> **WHAT IS BEING ASKED**
The expected answer is every line from the material below that has the word "agent".

> **SOURCE RECORDS**
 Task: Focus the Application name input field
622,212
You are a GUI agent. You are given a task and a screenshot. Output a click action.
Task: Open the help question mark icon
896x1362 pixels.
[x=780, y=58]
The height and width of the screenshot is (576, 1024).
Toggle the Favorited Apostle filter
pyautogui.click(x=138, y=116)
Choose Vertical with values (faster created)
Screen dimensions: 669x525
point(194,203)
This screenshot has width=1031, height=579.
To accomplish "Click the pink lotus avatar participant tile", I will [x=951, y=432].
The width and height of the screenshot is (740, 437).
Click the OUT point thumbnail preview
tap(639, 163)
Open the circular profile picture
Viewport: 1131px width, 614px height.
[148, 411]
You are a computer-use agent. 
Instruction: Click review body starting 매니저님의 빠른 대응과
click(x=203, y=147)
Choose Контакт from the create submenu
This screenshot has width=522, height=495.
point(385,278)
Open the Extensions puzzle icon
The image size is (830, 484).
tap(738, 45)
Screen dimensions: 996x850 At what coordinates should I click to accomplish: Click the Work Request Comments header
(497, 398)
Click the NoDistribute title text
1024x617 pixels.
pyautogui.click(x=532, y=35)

> **TASK RESPONSE**
You are a GUI agent. You are given a task and a screenshot. Output a click action.
You are a computer-use agent. 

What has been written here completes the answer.